I was wondering if there was a drastic difference (and if there is, what is it?) between using @HostBinding
and the host
attribute of the component ?
I have been asking myself that question while I was using animations because I was in these cases (which look rather close) :
@Component({
selector: 'mycomponent',
animations: [
trigger('myTransition', [
state('inactive', style({
backgroundColor: '#eee',
transform: 'scale(1)'
})),
state('active', style({
backgroundColor: '#cfd8dc',
transform: 'scale(1.1)'
})),
transition('inactive => active', animate('100ms ease-in')),
transition('active => inactive', animate('100ms ease-out'))
])],
host: {
'[@myTransition]': '',
},
})
OR
@Component({
selector: 'mycomponent',
animations: [
trigger('myTransition', [
state('inactive', style({
backgroundColor: '#eee',
transform: 'scale(1)'
})),
state('active', style({
backgroundColor: '#cfd8dc',
transform: 'scale(1.1)'
})),
transition('inactive => active', animate('100ms ease-in')),
transition('active => inactive', animate('100ms ease-out'))
])],
})
export class MyComponent {
@HostBinding('@myTransition') get myTransition() {
return '';
}
}
I then thought that it my might be the new way of host binding.

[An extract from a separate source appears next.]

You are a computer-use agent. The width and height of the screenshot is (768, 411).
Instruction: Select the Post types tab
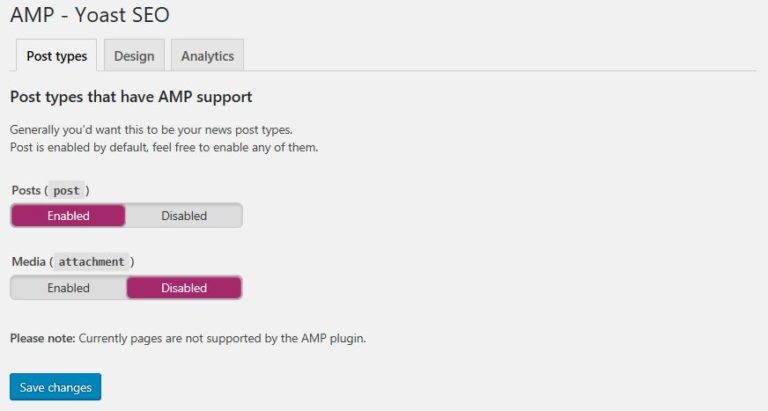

Thanks in advance for your advice and input ;)
The official guidance is to prefer HostListener/HostBinding
from the Angular style guide
HostListener/HostBinding decorators versus host metadata
Style 06-03 Consider preferring the @HostListener and @HostBinding to the host property of the @Directive and @Component decorators.

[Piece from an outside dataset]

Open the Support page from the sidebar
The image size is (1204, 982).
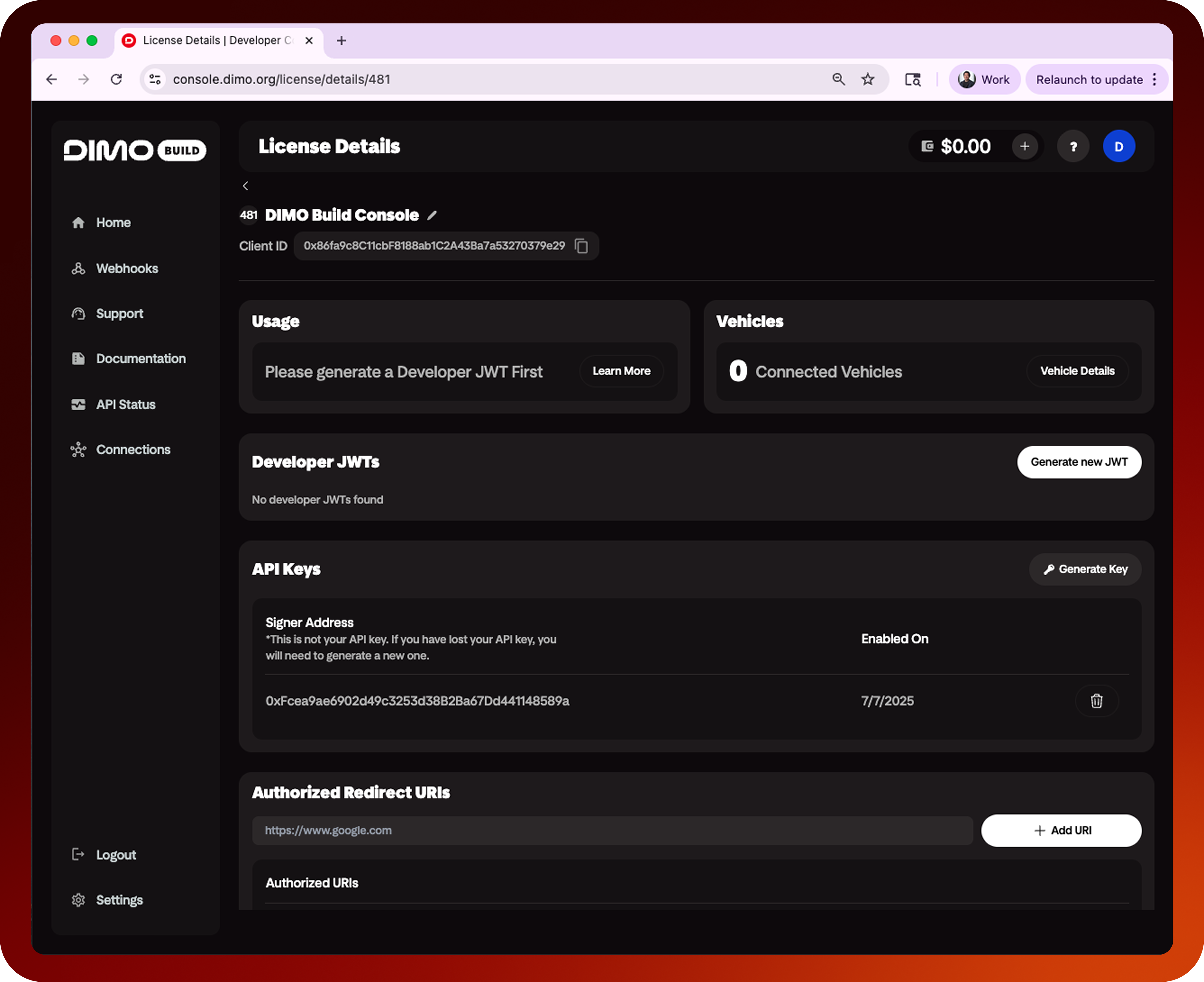119,314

Do be consistent in your choice.
Why? The property associated with @HostBinding or the method associated with @HostListener can be modified only in a single place—in the directive's class. If you use the host metadata property, you must modify both the property declaration inside the controller, and the metadata associated with the directive.

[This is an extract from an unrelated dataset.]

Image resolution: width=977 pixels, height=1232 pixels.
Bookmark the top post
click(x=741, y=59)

However, the angular/material2 project says to prefer "host"
Host bindings
Prefer using the host object in the directive configuration instead of @HostBinding and @HostListener. We do this because TypeScript preserves the type information of methods with decorators, and when one of the arguments for the method is a native Event type, this preserved type information can lead to runtime errors in non-browser environments (e.g., server-side pre-rendering).